FIG. 1 is a sectional view of a main part of an embodiment of the present invention, FIG. 2 is a perspective view of a detection section of this embodiment, and FIG. 3 is a conceptual diagram of a conventional torque and thrust force detection device. ■・・・−・・・・・・・・・ Spindle 2・・・・
・・・−・・・・・・Rotor 3・・・・・・−1−−・
・・・−・Flange 4−・・・・・・・・・・・・・・・
Thrust bearing 5・・・・・・・・・・・・−
Radial bearing 6・・・・・・・・・・・・－・・・
Drill 7・−・・−・・−・−−m−・Collet chuck 8−・・・−・・・−・・−Nut 9・−・・−
・・・・・Non-contact displacement sensor 10 ・・−・・・・・・
...Non-contact displacement sensor 11...
Elastic ring 12...Motor shaft 13...--Motor rotor 14...
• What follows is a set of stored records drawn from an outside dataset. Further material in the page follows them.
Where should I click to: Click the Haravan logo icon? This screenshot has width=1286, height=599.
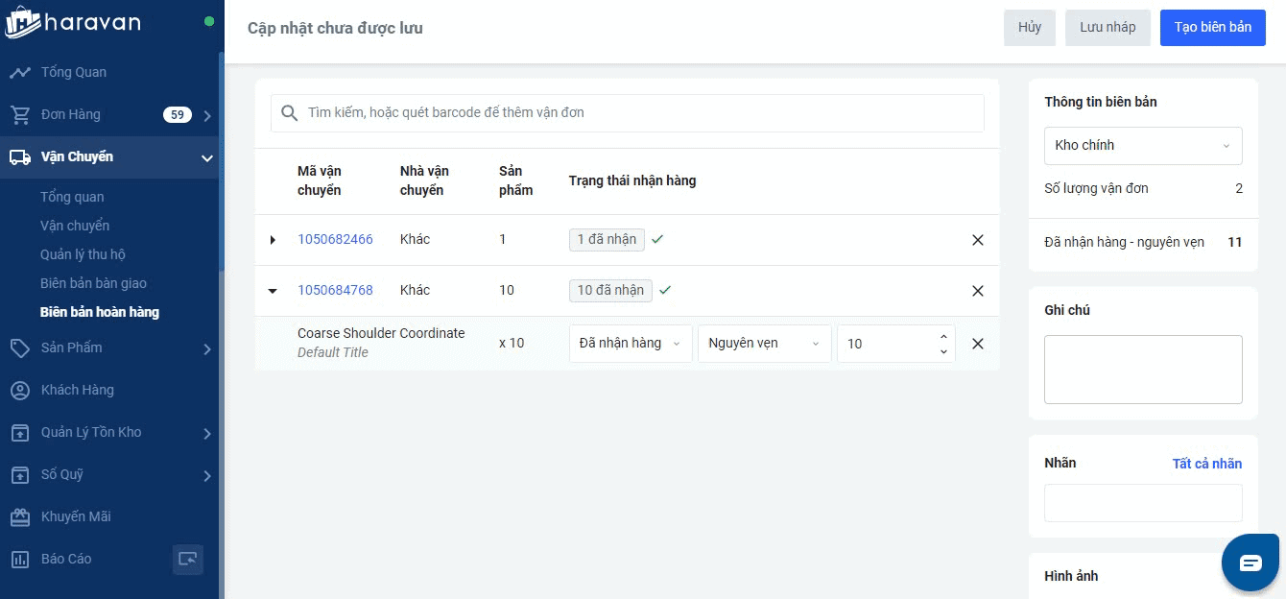click(21, 23)
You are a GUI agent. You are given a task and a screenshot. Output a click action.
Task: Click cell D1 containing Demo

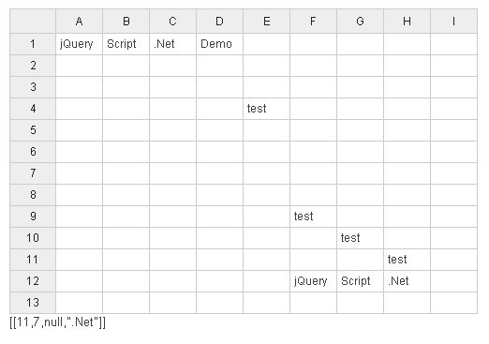[x=220, y=44]
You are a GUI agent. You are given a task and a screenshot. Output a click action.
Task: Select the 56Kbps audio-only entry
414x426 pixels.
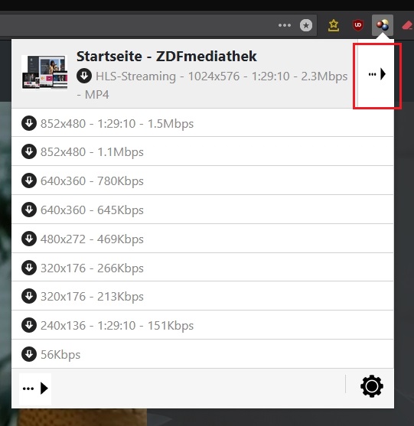[203, 354]
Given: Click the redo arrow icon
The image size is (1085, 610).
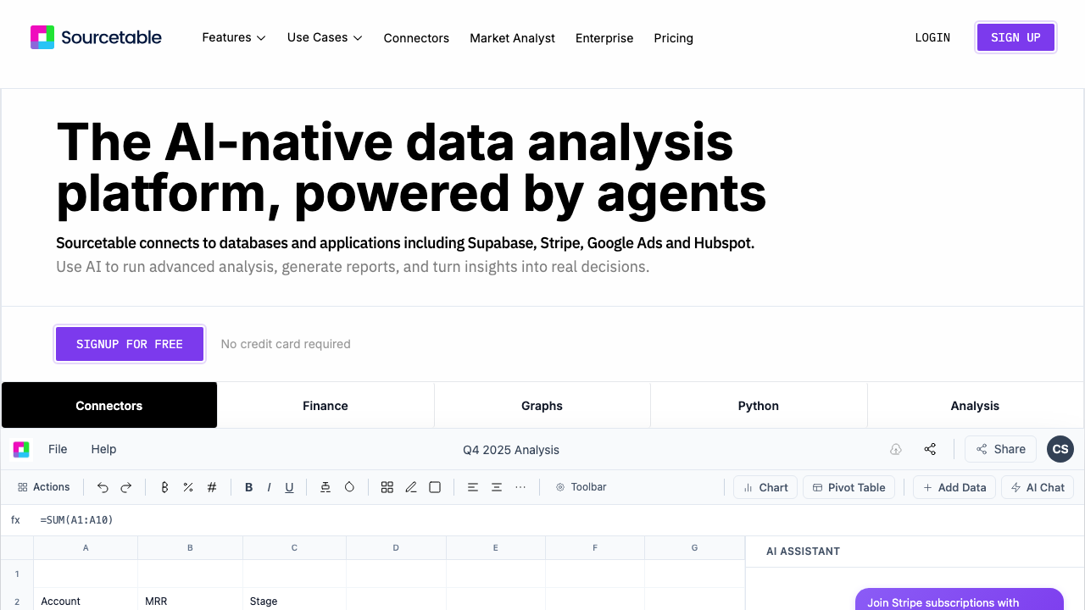Looking at the screenshot, I should click(x=126, y=487).
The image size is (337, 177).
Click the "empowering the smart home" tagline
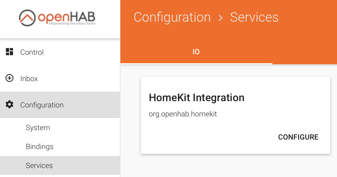pyautogui.click(x=72, y=24)
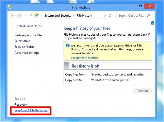Refresh the File History page
Screen dimensions: 164x122
pos(110,16)
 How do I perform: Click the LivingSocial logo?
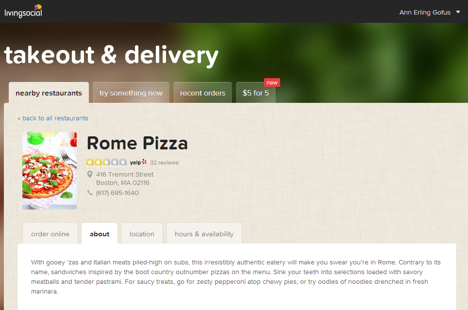(23, 11)
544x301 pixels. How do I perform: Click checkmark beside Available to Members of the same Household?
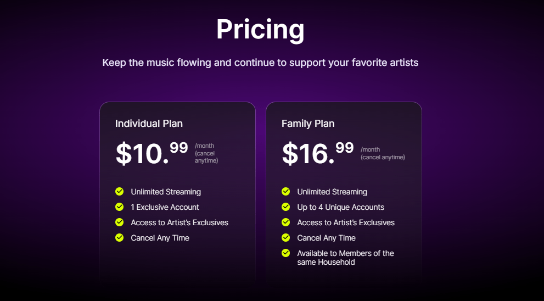tap(285, 253)
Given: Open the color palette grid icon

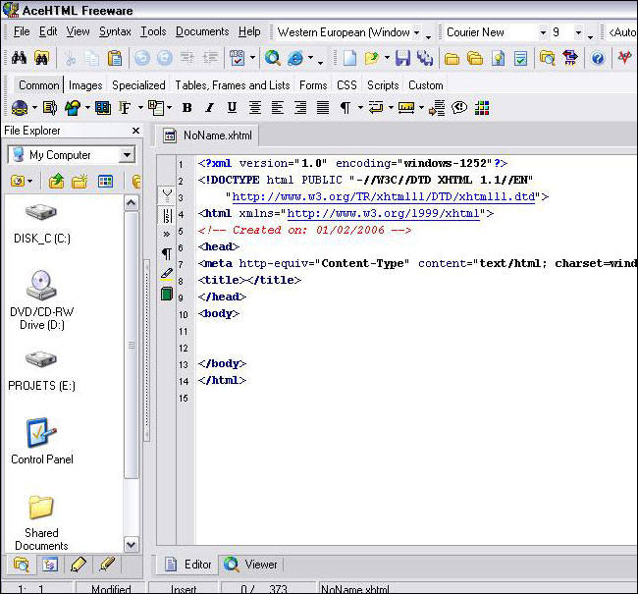Looking at the screenshot, I should (x=480, y=108).
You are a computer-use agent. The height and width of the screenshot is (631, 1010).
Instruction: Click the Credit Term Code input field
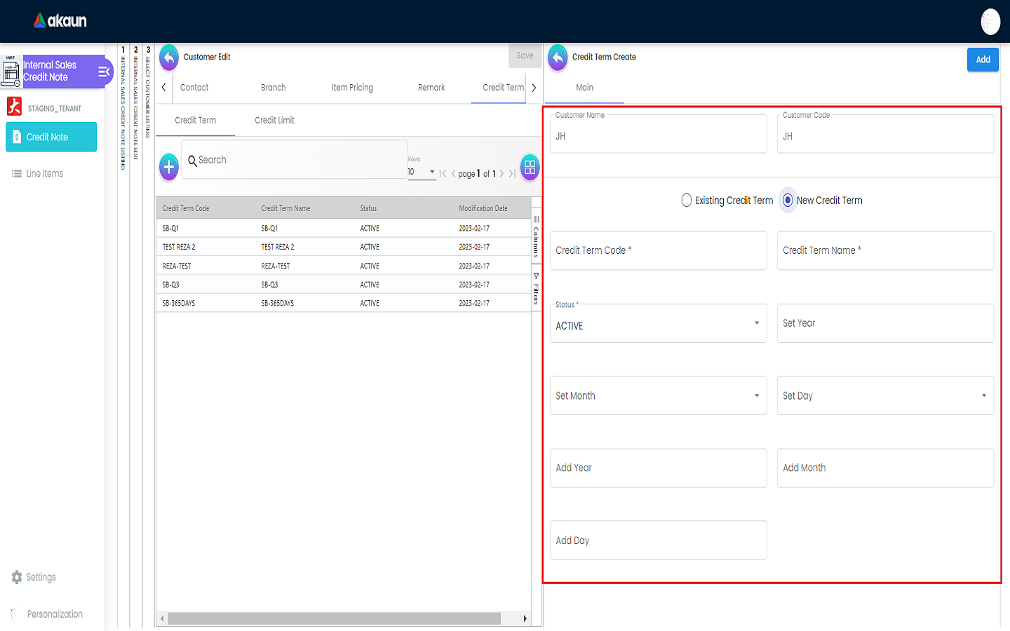click(658, 251)
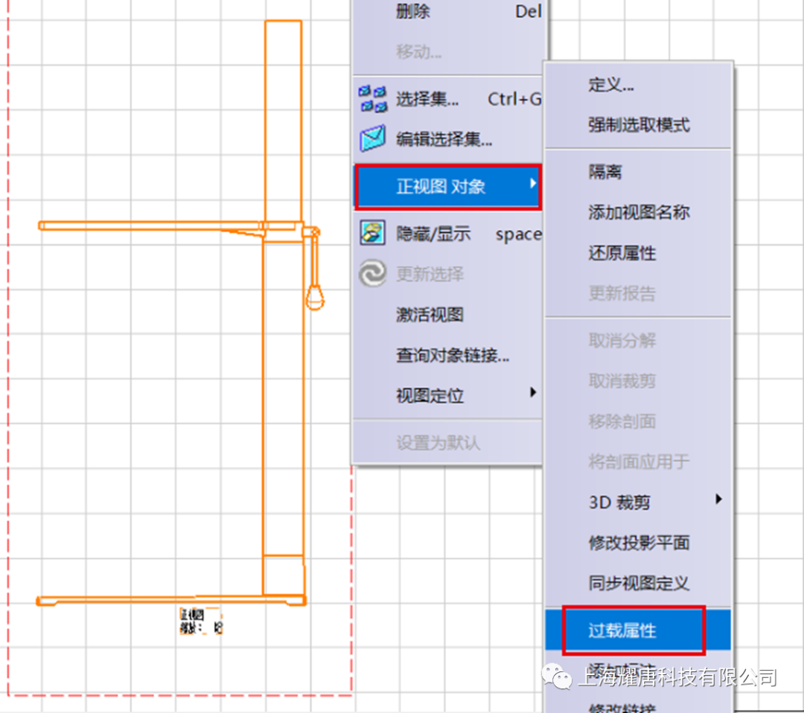
Task: Click 隔离 in the submenu
Action: pos(605,173)
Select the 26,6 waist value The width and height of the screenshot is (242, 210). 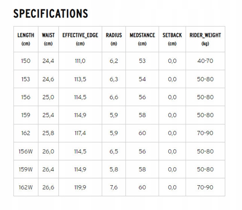pyautogui.click(x=48, y=187)
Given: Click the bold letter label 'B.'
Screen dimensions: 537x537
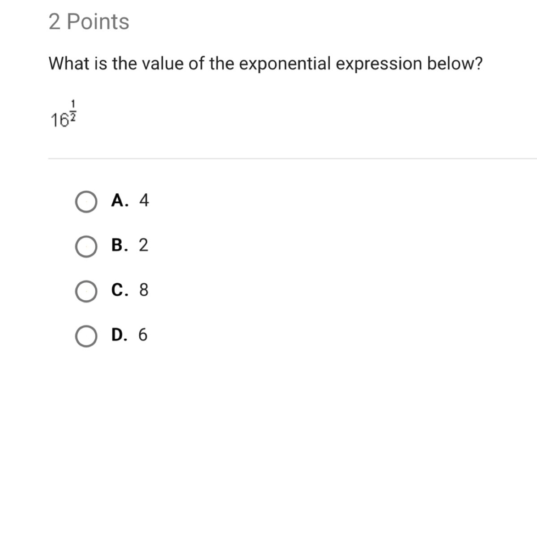Looking at the screenshot, I should [120, 245].
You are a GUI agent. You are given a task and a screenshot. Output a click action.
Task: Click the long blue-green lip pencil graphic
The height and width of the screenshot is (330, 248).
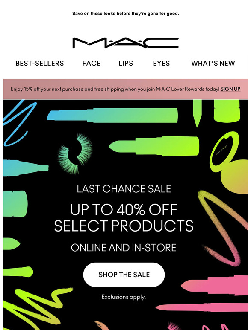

・・−・−・・−・・Motor stator 15・・・・・・
...Marker 21.22-...Amplifier

Claims (1)

[Claims] 1. A rotor having flanges at both ends and supported by an air bearing is provided with a tool fixing means at one end, and the other end is arranged such that one part on the circumference is the input side and the other part is the input side. A sensor is connected to the motor via a ring-shaped joint connected to the output side, and a sensor for detecting the torsion of the ring and a sensor for detecting the displacement and inclination of the flange on the joint side in the rotor axial direction are arranged. A torque, thrust, and bending force sensing spindle. 2. The rotor has flanges at both ends, and the rotor and flange are supported by air bearings. A collet chuck for fixing tools is attached to one end of the rotor, and a part of the circumference of the other end is attached to the input side. and the other part are connected to the motor via ring-shaped joints connected to the output side, and a non-contact displacement sensor is disposed facing the outer peripheral surface of this ring, and a flange surface on the joint side is connected to the motor. A torque, thrust, and bending force detection spindle, characterized in that non-contact displacement sensors are arranged facing each other on a concentric circle every 90 degrees.